**Directions for this task:** All entries should be copied exactly, none left out.
Top of Supplied records
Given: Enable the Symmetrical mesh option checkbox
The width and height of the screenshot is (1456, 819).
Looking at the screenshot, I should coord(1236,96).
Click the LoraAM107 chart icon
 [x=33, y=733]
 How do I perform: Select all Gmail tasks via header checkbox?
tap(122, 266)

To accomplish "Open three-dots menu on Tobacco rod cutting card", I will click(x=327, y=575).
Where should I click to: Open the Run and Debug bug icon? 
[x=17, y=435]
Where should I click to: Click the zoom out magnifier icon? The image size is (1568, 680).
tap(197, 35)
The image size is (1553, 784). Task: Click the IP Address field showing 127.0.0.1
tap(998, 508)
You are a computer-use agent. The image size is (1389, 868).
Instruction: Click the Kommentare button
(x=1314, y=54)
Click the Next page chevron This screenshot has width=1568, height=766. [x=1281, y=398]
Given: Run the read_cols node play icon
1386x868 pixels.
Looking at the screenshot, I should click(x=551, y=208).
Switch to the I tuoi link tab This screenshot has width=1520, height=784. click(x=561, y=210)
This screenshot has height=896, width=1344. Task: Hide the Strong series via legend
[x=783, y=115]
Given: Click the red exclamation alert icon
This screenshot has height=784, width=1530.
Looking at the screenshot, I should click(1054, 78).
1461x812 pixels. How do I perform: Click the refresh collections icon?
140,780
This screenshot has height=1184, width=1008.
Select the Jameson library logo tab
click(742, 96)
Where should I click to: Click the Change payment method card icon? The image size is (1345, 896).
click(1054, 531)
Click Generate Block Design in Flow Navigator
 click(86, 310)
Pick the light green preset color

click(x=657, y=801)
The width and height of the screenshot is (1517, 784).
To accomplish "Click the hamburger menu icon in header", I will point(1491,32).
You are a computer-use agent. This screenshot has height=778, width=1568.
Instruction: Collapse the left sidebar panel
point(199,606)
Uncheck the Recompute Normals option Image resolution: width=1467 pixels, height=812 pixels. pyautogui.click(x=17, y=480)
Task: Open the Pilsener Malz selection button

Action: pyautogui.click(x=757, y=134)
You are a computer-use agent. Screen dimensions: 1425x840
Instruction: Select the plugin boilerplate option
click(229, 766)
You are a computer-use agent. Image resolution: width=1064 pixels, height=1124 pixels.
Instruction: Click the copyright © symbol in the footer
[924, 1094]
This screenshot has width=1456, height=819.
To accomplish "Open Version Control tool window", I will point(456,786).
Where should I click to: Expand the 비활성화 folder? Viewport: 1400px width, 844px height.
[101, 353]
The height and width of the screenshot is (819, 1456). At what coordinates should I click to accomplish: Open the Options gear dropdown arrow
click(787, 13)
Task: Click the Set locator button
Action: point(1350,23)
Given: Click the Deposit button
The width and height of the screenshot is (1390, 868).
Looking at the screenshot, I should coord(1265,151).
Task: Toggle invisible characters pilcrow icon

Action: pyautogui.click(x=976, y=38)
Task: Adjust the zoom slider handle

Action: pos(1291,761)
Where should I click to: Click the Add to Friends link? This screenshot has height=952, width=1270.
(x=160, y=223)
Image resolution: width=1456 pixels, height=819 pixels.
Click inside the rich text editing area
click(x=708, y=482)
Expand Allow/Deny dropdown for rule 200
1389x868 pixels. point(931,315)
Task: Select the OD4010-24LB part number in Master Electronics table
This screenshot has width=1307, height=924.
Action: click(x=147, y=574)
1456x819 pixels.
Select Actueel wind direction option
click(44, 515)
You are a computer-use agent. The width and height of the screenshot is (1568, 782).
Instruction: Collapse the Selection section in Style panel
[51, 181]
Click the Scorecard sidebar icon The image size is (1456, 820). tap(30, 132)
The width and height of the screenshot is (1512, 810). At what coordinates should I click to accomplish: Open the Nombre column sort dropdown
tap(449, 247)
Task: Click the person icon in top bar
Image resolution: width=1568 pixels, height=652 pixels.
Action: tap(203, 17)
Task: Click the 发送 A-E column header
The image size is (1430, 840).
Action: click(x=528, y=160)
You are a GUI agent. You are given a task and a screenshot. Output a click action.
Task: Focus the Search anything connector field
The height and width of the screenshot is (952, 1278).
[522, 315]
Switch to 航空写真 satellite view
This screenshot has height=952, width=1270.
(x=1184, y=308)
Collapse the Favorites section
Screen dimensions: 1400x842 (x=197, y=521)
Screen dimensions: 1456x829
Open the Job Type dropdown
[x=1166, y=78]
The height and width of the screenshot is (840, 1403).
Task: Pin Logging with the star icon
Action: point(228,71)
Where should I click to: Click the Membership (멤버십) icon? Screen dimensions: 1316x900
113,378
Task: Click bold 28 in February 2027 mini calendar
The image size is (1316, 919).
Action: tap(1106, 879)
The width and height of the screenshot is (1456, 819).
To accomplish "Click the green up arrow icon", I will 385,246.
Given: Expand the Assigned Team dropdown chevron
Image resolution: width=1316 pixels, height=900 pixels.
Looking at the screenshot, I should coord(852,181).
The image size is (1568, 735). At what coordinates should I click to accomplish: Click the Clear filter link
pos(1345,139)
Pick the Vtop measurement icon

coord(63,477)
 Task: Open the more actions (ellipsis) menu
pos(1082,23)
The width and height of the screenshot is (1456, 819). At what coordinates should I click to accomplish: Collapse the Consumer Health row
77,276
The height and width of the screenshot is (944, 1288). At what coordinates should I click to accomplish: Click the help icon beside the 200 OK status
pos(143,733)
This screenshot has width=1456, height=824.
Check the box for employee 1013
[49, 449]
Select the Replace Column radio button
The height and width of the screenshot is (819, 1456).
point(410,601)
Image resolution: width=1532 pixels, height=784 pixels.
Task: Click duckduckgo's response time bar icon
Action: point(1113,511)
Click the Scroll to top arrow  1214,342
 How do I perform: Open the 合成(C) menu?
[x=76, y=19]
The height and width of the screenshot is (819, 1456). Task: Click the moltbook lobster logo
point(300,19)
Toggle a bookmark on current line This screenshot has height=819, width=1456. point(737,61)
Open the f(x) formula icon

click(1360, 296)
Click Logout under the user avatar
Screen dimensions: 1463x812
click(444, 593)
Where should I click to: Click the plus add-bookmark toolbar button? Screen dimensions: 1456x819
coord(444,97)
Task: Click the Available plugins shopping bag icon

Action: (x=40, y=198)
Bottom of Supplied records
**Answer box:**
Given: Enable the Symmetrical mesh option checkbox
The width and height of the screenshot is (1456, 819).
Looking at the screenshot, I should coord(1236,96).
Click the LoraAM107 chart icon
 [x=33, y=733]
 How do I perform: Select all Gmail tasks via header checkbox?
tap(122, 266)

To accomplish "Open three-dots menu on Tobacco rod cutting card", I will click(x=327, y=575).
Where should I click to: Open the Run and Debug bug icon? 
[x=17, y=435]
Where should I click to: Click the zoom out magnifier icon? The image size is (1568, 680).
tap(197, 35)
The image size is (1553, 784). Task: Click the IP Address field showing 127.0.0.1
tap(998, 508)
You are a computer-use agent. The image size is (1389, 868).
Instruction: Click the Kommentare button
(x=1314, y=54)
Click the Next page chevron This screenshot has width=1568, height=766. [x=1281, y=398]
Given: Run the read_cols node play icon
1386x868 pixels.
Looking at the screenshot, I should click(x=551, y=208).
Switch to the I tuoi link tab This screenshot has width=1520, height=784. click(x=561, y=210)
This screenshot has height=896, width=1344. Task: Hide the Strong series via legend
[x=783, y=115]
Given: Click the red exclamation alert icon
This screenshot has height=784, width=1530.
Looking at the screenshot, I should click(1054, 78).
1461x812 pixels. How do I perform: Click the refresh collections icon?
140,780
This screenshot has height=1184, width=1008.
Select the Jameson library logo tab
click(742, 96)
Where should I click to: Click the Change payment method card icon? The image size is (1345, 896).
click(1054, 531)
Click Generate Block Design in Flow Navigator
 click(86, 310)
Pick the light green preset color

click(x=657, y=801)
The width and height of the screenshot is (1517, 784).
To accomplish "Click the hamburger menu icon in header", I will point(1491,32).
You are a computer-use agent. This screenshot has height=778, width=1568.
Instruction: Collapse the left sidebar panel
point(199,606)
Uncheck the Recompute Normals option Image resolution: width=1467 pixels, height=812 pixels. pyautogui.click(x=17, y=480)
Task: Open the Pilsener Malz selection button

Action: pyautogui.click(x=757, y=134)
You are a computer-use agent. Screen dimensions: 1425x840
Instruction: Select the plugin boilerplate option
click(229, 766)
You are a computer-use agent. Image resolution: width=1064 pixels, height=1124 pixels.
Instruction: Click the copyright © symbol in the footer
[924, 1094]
This screenshot has width=1456, height=819.
To accomplish "Open Version Control tool window", I will point(456,786).
Where should I click to: Expand the 비활성화 folder? Viewport: 1400px width, 844px height.
[101, 353]
The height and width of the screenshot is (819, 1456). At what coordinates should I click to accomplish: Open the Options gear dropdown arrow
click(787, 13)
Task: Click the Set locator button
Action: point(1350,23)
Given: Click the Deposit button
The width and height of the screenshot is (1390, 868).
Looking at the screenshot, I should coord(1265,151).
Task: Toggle invisible characters pilcrow icon

Action: pyautogui.click(x=976, y=38)
Task: Adjust the zoom slider handle

Action: pos(1291,761)
Where should I click to: Click the Add to Friends link? This screenshot has height=952, width=1270.
(x=160, y=223)
Image resolution: width=1456 pixels, height=819 pixels.
Click inside the rich text editing area
click(x=708, y=482)
Expand Allow/Deny dropdown for rule 200
1389x868 pixels. point(931,315)
Task: Select the OD4010-24LB part number in Master Electronics table
This screenshot has width=1307, height=924.
Action: click(x=147, y=574)
1456x819 pixels.
Select Actueel wind direction option
click(44, 515)
You are a computer-use agent. The width and height of the screenshot is (1568, 782).
Instruction: Collapse the Selection section in Style panel
[51, 181]
Click the Scorecard sidebar icon The image size is (1456, 820). tap(30, 132)
The width and height of the screenshot is (1512, 810). At what coordinates should I click to accomplish: Open the Nombre column sort dropdown
tap(449, 247)
Task: Click the person icon in top bar
Image resolution: width=1568 pixels, height=652 pixels.
Action: tap(203, 17)
Task: Click the 发送 A-E column header
The image size is (1430, 840).
Action: click(x=528, y=160)
You are a GUI agent. You are given a task and a screenshot. Output a click action.
Task: Focus the Search anything connector field
The height and width of the screenshot is (952, 1278).
[522, 315]
Switch to 航空写真 satellite view
This screenshot has height=952, width=1270.
(x=1184, y=308)
Collapse the Favorites section
Screen dimensions: 1400x842 (x=197, y=521)
Screen dimensions: 1456x829
Open the Job Type dropdown
[x=1166, y=78]
The height and width of the screenshot is (840, 1403).
Task: Pin Logging with the star icon
Action: point(228,71)
Where should I click to: Click the Membership (멤버십) icon? Screen dimensions: 1316x900
113,378
Task: Click bold 28 in February 2027 mini calendar
The image size is (1316, 919).
Action: tap(1106, 879)
The width and height of the screenshot is (1456, 819).
To accomplish "Click the green up arrow icon", I will 385,246.
Given: Expand the Assigned Team dropdown chevron
Image resolution: width=1316 pixels, height=900 pixels.
Looking at the screenshot, I should coord(852,181).
The image size is (1568, 735). At what coordinates should I click to accomplish: Click the Clear filter link
pos(1345,139)
Pick the Vtop measurement icon

coord(63,477)
 Task: Open the more actions (ellipsis) menu
pos(1082,23)
The width and height of the screenshot is (1456, 819). At what coordinates should I click to accomplish: Collapse the Consumer Health row
77,276
The height and width of the screenshot is (944, 1288). At what coordinates should I click to accomplish: Click the help icon beside the 200 OK status
pos(143,733)
This screenshot has width=1456, height=824.
Check the box for employee 1013
[49, 449]
Select the Replace Column radio button
The height and width of the screenshot is (819, 1456).
point(410,601)
Image resolution: width=1532 pixels, height=784 pixels.
Task: Click duckduckgo's response time bar icon
Action: point(1113,511)
Click the Scroll to top arrow  1214,342
 How do I perform: Open the 合成(C) menu?
[x=76, y=19]
The height and width of the screenshot is (819, 1456). Task: Click the moltbook lobster logo
point(300,19)
Toggle a bookmark on current line This screenshot has height=819, width=1456. point(737,61)
Open the f(x) formula icon

click(1360, 296)
Click Logout under the user avatar
Screen dimensions: 1463x812
click(444, 593)
Where should I click to: Click the plus add-bookmark toolbar button? Screen dimensions: 1456x819
coord(444,97)
Task: Click the Available plugins shopping bag icon

Action: (x=40, y=198)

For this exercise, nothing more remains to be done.